Device manufacturers are far behind when it comes to secure programming, he said. “The vulnerabilities being found are often very basic issues straight out of the 1990’s like buffer overflows and OS command injection. We’ve even seen reports of blatantly obvious back-door like ‘features’.”
Many vendors are also unprepared to deal with security issues and don’t seem to have any real security program in place, either for the development process or for handling vulnerabilities reported to them, Eiram said.
The standard networking equipment provided by ISPs to their customers can increase the threat of large-scale attacks because any critical vulnerability discovered in such devices can result in millions of potential targets with uniform configurations that are easy to attack.
These vulnerabilities are not uncommon. On Tuesday a researcher released details about vulnerabilities found in the standard ADSL/Fiber Box devices supplied by French ISP SFR to its customers and in January, a different researcher found critical vulnerabilities in the standard EE BrightBox router supplied by U.K. ISP EE. SFR has a broadband customer base of 5.2 million, according to its website, and EE, a joint venture between Deutsche Telekom and Orange, claims that its fiber broadband service reaches 15 million U.K. households.
Users shoulder the blame, too
Ilia Kolochenko, the CEO of Geneva-based security firm High-Tech Bridge, believes it’s not only manufacturers that are to blame for the poor security of routers. Many users are often the bigger problem because they don’t even change the default admin password on their devices, leaving the door wide open for attackers, he said via email.
However, Kolochenko agreed that updating and configuring routers can prove difficult for non-technical people and thinks that ISPs should educate their customers about the importance of configuring their routers in a secure way, just like they advise them on securing their PCs.
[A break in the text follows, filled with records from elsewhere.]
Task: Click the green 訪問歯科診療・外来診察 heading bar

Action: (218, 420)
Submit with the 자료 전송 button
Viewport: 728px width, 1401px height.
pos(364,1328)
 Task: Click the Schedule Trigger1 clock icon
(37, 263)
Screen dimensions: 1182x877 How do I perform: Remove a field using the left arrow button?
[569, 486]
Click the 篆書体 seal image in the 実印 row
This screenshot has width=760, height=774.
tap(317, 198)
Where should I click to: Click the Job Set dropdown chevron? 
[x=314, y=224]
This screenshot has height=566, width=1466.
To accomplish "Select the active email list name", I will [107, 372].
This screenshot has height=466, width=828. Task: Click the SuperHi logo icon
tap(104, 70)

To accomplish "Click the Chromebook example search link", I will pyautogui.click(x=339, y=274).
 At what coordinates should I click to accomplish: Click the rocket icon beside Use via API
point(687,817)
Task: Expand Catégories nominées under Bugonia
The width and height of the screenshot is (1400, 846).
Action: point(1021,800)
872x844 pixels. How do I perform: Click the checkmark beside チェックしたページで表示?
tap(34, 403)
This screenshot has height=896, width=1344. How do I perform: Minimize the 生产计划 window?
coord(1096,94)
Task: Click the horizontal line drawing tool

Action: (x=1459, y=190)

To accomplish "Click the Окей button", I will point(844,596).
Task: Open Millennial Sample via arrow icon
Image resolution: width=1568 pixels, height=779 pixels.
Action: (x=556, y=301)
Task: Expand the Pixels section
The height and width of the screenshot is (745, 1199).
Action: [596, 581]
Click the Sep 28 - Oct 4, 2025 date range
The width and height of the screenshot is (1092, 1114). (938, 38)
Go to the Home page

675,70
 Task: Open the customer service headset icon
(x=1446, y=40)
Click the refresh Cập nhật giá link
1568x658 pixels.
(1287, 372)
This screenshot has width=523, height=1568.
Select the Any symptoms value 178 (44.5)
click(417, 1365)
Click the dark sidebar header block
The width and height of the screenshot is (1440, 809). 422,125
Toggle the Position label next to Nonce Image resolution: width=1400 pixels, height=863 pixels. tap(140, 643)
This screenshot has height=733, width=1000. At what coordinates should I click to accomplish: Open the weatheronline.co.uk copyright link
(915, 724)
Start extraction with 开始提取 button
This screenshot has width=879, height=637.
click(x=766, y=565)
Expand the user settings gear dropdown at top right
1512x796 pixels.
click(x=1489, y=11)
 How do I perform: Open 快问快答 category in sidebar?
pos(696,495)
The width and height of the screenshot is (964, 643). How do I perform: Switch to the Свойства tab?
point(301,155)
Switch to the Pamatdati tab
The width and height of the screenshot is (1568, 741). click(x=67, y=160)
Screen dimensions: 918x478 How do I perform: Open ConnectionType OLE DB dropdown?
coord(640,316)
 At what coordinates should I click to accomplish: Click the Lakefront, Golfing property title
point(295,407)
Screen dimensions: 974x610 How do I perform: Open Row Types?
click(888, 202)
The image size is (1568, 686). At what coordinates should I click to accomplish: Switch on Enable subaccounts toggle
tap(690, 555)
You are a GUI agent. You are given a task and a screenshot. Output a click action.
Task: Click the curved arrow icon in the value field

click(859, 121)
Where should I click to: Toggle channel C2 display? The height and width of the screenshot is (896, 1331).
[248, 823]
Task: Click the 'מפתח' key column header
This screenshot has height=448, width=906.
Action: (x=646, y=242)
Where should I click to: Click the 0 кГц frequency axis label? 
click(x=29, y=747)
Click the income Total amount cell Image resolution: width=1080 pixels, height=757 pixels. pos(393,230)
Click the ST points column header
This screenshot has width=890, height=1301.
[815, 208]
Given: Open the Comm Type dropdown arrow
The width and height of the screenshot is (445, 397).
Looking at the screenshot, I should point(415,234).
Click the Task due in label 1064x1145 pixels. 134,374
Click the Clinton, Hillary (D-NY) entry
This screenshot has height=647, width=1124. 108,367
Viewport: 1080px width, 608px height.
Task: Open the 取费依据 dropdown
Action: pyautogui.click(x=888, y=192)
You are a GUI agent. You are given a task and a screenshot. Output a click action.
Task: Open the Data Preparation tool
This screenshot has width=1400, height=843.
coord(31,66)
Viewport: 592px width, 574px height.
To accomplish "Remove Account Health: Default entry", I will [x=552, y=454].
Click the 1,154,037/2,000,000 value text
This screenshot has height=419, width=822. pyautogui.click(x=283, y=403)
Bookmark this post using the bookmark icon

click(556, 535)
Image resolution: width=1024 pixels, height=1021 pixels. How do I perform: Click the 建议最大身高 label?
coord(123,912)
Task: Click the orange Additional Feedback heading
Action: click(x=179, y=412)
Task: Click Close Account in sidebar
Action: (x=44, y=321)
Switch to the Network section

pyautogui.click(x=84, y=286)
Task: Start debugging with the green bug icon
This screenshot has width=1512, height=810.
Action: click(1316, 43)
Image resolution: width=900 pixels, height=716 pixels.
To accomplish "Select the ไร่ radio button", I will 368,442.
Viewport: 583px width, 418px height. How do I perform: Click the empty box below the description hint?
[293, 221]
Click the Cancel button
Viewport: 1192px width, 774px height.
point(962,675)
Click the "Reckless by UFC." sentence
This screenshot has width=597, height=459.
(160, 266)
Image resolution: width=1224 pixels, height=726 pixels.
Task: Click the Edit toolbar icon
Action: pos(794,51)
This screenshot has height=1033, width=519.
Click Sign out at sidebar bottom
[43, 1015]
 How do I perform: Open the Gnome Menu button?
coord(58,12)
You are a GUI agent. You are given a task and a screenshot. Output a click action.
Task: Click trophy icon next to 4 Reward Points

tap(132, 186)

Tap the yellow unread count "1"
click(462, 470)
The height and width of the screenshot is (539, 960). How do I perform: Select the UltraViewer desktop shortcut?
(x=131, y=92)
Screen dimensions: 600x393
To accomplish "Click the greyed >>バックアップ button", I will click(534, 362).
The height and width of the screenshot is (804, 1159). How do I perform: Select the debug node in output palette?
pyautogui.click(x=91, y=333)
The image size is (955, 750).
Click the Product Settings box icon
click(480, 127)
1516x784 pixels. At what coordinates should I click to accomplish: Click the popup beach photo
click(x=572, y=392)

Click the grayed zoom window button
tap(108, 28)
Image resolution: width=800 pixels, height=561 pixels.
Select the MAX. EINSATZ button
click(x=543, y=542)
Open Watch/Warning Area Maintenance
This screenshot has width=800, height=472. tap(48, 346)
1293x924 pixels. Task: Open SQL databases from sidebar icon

“Right now, it would be good if people at least realized that their home routers should also be secured, as they are not just ‘devices to plug-in and forget about’,” he said. “Then they can hire IT consultants from their ISPs—many offer telephone consulting and guidance for free—or ask IT-savvy friends to check if their router is secure.”
“The majority of installed embedded devices—not just routers, but TVs, storage devices and anything else you place in that ‘Internet of Things’ bucket—do not automatically update,” Ford said. “This means they do not automatically install important security fixes that address issues like these.”
Eiram believes that the absence of automatic updates is exactly the reason why embedded devices should have better code maturity and secure configurations from the beginning.
“To most home users, a router is that magical box in the corner, allowing them to go on the Internet,” Eiram said. “Many are still struggling to update software on their computers that don’t have auto-update features. Asking those users to log in and then configure or update their routers is not realistic.”
For those users who do feel knowledgeable enough to configure their own routers, Eiram advises disabling access to the administration interface from the Internet, as that is usually the most commonly vulnerable feature.
“Ensuring other services are not remotely accessible is also a good idea, since we do see vulnerability reports in those as well,” he said. “The problem here is that it is sometimes not even clear to users that a service is active and listening remotely. Finally, checking for updates regularly is important and usually possible from within the the web-based management interface.”